[RECORDED INFORMATION Boundary: Start]

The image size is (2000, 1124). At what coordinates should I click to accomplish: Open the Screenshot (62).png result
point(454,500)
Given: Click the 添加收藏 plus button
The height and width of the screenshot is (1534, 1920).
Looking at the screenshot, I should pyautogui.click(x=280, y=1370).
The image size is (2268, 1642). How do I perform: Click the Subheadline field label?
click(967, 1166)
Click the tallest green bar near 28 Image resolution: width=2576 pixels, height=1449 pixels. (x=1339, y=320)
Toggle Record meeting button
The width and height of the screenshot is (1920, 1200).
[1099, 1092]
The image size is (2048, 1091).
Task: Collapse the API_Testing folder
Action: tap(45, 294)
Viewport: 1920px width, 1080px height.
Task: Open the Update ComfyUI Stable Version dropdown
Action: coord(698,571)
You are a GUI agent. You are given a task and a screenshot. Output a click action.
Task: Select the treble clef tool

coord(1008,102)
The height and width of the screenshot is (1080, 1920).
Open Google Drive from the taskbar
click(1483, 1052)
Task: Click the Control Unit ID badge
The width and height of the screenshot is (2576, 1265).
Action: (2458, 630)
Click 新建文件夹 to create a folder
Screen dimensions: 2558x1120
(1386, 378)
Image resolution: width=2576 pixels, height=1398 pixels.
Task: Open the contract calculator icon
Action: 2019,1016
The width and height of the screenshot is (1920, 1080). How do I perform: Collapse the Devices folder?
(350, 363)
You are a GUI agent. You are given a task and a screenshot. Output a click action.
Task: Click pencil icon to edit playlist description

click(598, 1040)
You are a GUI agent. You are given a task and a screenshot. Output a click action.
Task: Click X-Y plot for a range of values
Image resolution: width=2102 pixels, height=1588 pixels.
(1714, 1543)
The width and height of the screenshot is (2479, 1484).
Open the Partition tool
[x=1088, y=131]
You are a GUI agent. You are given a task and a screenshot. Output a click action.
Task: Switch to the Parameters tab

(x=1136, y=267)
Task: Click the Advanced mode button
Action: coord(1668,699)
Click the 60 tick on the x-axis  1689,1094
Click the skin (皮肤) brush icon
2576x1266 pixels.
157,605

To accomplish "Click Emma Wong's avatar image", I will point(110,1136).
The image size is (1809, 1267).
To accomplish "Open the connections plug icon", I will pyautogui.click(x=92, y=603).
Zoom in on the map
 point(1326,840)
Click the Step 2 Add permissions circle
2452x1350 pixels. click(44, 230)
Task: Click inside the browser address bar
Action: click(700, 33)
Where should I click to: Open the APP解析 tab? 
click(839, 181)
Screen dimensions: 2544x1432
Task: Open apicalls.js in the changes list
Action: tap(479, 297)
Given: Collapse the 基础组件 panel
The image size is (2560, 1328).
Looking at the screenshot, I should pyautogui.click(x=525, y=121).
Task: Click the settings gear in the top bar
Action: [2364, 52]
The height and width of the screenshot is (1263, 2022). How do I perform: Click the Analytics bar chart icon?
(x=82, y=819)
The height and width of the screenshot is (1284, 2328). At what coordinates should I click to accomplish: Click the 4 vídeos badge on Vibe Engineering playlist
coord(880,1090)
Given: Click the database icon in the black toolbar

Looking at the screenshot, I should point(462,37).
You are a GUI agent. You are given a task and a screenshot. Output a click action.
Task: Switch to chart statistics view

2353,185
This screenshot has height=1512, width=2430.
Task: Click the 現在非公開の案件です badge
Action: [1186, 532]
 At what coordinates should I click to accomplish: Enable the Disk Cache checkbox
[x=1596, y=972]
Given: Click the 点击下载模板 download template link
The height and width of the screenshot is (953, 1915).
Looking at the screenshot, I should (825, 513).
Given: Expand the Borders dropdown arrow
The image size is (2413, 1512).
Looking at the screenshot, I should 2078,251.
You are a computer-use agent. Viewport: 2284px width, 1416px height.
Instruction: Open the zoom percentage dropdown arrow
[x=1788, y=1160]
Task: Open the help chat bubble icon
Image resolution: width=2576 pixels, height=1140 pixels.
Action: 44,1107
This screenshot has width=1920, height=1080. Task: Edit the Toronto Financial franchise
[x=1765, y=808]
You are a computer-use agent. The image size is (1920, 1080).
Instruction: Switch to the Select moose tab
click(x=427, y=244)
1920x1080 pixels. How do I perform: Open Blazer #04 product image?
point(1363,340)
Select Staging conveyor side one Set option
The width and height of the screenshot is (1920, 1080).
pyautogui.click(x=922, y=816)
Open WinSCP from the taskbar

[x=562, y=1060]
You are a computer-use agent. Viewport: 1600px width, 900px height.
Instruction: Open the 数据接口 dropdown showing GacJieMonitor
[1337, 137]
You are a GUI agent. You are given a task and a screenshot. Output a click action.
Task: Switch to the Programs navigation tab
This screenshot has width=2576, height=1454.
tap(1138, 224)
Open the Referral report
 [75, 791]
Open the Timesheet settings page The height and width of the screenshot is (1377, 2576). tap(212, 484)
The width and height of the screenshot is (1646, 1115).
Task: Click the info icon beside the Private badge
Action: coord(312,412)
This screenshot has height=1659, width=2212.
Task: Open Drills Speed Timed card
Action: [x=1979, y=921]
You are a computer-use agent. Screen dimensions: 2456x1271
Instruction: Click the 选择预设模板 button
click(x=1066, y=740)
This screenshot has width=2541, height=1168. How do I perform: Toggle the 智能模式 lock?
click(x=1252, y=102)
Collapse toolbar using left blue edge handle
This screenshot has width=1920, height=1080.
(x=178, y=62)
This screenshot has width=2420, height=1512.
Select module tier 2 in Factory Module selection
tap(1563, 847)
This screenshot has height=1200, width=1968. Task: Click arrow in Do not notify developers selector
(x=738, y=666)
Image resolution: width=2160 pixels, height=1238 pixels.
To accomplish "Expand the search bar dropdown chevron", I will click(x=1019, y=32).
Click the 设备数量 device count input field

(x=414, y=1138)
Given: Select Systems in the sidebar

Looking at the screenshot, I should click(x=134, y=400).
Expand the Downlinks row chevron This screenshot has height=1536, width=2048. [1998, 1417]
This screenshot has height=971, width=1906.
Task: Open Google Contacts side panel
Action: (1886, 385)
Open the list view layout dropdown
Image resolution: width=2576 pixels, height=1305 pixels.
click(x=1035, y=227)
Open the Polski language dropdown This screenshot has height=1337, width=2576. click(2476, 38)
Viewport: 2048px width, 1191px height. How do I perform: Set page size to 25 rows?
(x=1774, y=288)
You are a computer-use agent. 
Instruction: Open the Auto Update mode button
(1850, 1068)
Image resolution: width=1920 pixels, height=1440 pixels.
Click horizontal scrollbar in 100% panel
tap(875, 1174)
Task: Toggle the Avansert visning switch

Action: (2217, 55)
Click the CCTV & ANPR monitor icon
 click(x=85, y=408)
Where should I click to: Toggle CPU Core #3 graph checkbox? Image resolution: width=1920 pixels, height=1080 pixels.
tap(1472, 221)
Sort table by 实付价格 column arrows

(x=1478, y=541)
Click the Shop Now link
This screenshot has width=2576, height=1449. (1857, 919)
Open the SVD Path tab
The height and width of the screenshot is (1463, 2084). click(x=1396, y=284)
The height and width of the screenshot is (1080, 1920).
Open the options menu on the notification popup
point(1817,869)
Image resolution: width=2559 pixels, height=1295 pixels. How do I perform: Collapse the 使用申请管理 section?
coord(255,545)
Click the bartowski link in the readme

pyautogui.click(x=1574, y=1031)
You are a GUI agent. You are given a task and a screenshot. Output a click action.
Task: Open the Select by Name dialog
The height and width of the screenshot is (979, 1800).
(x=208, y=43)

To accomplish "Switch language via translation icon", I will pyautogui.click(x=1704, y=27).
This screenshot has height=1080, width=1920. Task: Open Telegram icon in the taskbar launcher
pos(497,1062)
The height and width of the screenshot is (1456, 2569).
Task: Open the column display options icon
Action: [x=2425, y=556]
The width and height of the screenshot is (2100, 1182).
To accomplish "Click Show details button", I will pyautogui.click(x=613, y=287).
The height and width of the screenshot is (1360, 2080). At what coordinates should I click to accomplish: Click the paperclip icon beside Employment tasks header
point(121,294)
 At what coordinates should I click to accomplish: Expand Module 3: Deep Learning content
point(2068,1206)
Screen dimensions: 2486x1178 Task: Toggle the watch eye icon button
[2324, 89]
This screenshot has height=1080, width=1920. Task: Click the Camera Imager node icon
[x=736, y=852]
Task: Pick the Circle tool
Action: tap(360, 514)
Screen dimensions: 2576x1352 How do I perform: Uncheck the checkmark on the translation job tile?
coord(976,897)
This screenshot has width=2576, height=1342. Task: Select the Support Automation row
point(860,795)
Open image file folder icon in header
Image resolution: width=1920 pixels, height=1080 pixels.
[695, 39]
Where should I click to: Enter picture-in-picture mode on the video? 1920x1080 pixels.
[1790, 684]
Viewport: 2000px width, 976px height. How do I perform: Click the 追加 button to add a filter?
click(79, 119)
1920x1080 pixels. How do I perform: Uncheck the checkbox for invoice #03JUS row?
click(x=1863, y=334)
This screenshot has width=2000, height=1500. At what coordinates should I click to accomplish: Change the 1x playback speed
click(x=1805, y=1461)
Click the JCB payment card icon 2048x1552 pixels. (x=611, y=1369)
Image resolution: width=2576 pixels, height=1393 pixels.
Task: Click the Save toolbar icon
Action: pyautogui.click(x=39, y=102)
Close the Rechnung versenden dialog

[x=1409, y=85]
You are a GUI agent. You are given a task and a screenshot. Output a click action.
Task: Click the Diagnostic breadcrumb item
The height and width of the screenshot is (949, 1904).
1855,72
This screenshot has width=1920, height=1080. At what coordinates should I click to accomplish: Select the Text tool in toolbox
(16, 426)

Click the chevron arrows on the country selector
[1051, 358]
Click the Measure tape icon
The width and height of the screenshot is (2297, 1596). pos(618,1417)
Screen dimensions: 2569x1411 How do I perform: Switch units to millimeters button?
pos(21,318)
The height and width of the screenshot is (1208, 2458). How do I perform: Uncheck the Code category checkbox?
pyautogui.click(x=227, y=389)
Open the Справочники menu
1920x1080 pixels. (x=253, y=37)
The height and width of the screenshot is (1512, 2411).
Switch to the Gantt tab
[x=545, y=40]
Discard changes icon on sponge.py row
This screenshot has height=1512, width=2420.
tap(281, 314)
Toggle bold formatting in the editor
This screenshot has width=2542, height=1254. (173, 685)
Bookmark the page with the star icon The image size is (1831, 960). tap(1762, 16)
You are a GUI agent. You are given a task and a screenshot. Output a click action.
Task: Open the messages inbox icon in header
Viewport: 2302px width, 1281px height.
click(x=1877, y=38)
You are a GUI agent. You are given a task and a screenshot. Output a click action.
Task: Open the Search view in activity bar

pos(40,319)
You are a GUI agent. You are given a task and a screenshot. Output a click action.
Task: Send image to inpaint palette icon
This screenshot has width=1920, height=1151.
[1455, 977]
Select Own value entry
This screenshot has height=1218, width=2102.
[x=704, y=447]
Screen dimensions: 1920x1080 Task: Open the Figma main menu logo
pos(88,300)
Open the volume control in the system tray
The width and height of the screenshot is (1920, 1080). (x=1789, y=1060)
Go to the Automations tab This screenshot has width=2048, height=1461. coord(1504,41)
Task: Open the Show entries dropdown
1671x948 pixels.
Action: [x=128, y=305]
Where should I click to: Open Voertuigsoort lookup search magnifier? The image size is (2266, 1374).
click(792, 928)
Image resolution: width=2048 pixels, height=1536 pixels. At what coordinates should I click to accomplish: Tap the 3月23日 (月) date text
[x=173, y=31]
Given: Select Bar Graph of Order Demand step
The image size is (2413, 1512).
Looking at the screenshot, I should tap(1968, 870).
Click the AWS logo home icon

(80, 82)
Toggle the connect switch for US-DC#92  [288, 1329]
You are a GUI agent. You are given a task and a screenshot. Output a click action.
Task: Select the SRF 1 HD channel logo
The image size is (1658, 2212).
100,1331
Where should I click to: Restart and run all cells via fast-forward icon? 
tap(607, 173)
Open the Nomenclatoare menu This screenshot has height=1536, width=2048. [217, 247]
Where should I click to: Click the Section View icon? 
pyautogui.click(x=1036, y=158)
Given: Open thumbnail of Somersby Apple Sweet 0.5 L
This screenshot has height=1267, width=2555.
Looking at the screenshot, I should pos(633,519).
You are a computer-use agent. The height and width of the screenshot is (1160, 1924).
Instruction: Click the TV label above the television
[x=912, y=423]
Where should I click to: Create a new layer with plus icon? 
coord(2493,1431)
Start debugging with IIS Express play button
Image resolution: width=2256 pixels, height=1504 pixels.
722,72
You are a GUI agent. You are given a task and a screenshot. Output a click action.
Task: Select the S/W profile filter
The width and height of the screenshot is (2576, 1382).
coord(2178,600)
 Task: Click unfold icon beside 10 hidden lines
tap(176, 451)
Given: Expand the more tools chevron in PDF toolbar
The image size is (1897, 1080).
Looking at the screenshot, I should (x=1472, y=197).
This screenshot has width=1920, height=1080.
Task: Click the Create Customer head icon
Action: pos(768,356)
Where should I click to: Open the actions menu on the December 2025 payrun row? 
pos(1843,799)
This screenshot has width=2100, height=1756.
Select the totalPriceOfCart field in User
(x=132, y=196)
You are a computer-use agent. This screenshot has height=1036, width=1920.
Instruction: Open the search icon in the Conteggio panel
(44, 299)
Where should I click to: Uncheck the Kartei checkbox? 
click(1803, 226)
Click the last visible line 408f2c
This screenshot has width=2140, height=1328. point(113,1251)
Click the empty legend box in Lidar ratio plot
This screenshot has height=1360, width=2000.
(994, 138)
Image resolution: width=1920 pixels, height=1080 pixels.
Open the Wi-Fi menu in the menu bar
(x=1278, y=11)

[RECORDED INFORMATION Boundary: End]

**EXERCISE OBJECTIVE:** Whenever a line of the listing contains the word "computer", it counts; say the total only.

**ANSWER FOR THE TASK:** 7